##### TASK MATERIAL

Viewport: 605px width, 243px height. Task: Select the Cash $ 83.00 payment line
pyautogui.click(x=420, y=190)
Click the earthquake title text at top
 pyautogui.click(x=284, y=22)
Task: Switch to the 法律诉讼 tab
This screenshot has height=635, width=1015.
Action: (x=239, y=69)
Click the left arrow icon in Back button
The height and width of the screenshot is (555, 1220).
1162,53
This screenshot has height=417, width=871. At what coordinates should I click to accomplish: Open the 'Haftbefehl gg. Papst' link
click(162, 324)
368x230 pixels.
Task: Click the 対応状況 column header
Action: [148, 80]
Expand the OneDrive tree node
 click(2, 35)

##########

## TASK ITEM
Find where "This screenshot has height=417, width=871." occurs in the data, and please write out that line through the last line exactly, with nothing else.

## RESPONSE AREA
This screenshot has height=417, width=871. At what coordinates should I click to accomplish: Open the 'Haftbefehl gg. Papst' link
click(162, 324)
368x230 pixels.
Task: Click the 対応状況 column header
Action: [148, 80]
Expand the OneDrive tree node
 click(2, 35)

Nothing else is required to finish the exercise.